Specs of our machine;

3’ x 3’

6.5" spindle collet to table Z Axis

3/4Inch Canadian Conduit

X and Y Dual steppers are wired in series

Any thing else I’ve missed to provide please ask, looking for pointers here… before I start taking the whole thing apart.

Oh… and I’m printing a PETG roller right now… just to see…

Thanks

Andrew

 

You have too much going on here. Sort your problems in order of the instructions.

Rollers not touching- Take everything off of them and if they all do not touch there is a huge gigantic issue with your prints.

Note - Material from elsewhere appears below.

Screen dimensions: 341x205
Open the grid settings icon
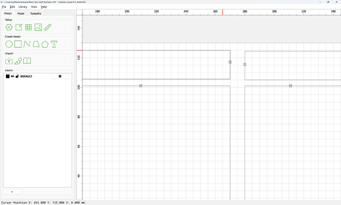[x=29, y=27]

The center has nothing to do with the rollers. You cracked parts meaning you went at least 3-4X too tight. Try a torque wrench to calibrate your buff arms.

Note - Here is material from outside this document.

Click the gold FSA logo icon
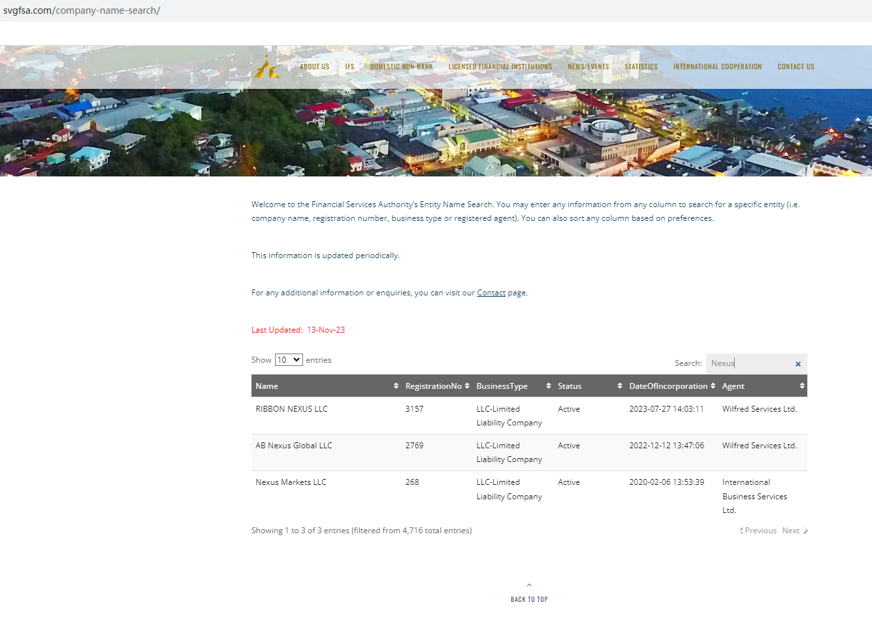 point(266,67)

A 6.5" Z axis is kinda ridiculous if you plan on using a spindle.

Canadian conduit, what are the OD measurements?

Pictures are worth a thousand words for the rest of the issues.

Ryan;

Thanks for the reply.

Canadian Conduit = American Conduit = 23.35mm to 23.48mm OD

6.5" Z, yes that’s big for this type of machine, but it’s for doing things like;

Which is what I ran on it yesterday before I pulled the roller pieces.

Thank you for confirming the centre has nothing to do with the rollers, agree I did tighten the nuts and bolts too much, I now have a torque wrench on site with the machine for future work.

I’m beginning to think I got a dodgy piece of conduit… I bought 3 x 10’ lengths at different times. The small 6" piece I have here at home with me, I tested on the rollers before I went on the site to install them, all the rollers were doing their thing properly. I’ll measure all the conduit and make sure it’s all the right diameter.

Hoping I don’t have to strip it all down, the wiring with the cable chains was not an enjoyable task.

Thanks again!

Andrew

All that machine height adding to the instability to add in a vise is better achieved by making the table itself lower. 3" should be more than enough for any length of 1/8" endmill you can get plus full retraction and a little extra room. Not that this is causing any of your issues. Even with glued parts and a wobbly bearing that carve looks pretty good. Maybe just run with it as is for a while?

 

Pictures of your actual build is what I was hoping for to look for obvious issues.

Hi Ryan;

This is our first build, as the dimension is completely based on the length of the conduits we decided to try for a 6" Z 24" X 24" Y build, if it didn’t work out, make it smaller, not that hard. I have seen examples of people lowering the table, might go down that road. Our group really wanted something very flexible, to do milling, lasering, cutting, extruding, etc.

Here’s a picture of one of the rollers with the problem, the bearing isn’t touching the conduit… might be hard to see. I replaced this roller with one I printed last night in petg, it has all 5 bearings fully engaged and is doing what I expected. The other roller on the other side is not perfect, much better than the first, i’m currently printing a roller-m to replace it.

I also noticed that the belt tension has a very very small window of working, goes from too loose to too tight very quickly, did some playing with that today and it also helped smooth things out.

I think I’m on the right track. Here’s a picture or two of our build;

I had to go to the makerspace to take the photos today, sorry about the delay.

Thanks

Andrew

 

This is not a problem I have ever heard of on a roller before. Those parts are actually an interference fit. With no tension on the tension bolts for most they actually seem too tight. One of the most common questions is “is this supposed to roll with gravity (or something similar)?” So something seem pretty off with those prints.

 

Again, another odd thing. You should have a very large window of tension. This could just be a matter of our perspectives on tension but it should actually work fine all the way up until you actually stall the stepper (which is probably 5x too tight).

I can’t zoom on those pictures or see what board you are using but maybe you just did not set the drivers correctly, but at the same time if you went tight enough to crack the parts then the steppers are probably not strong enough to overcome that. The machine should be pretty good with zero tension on any of the tension bolts.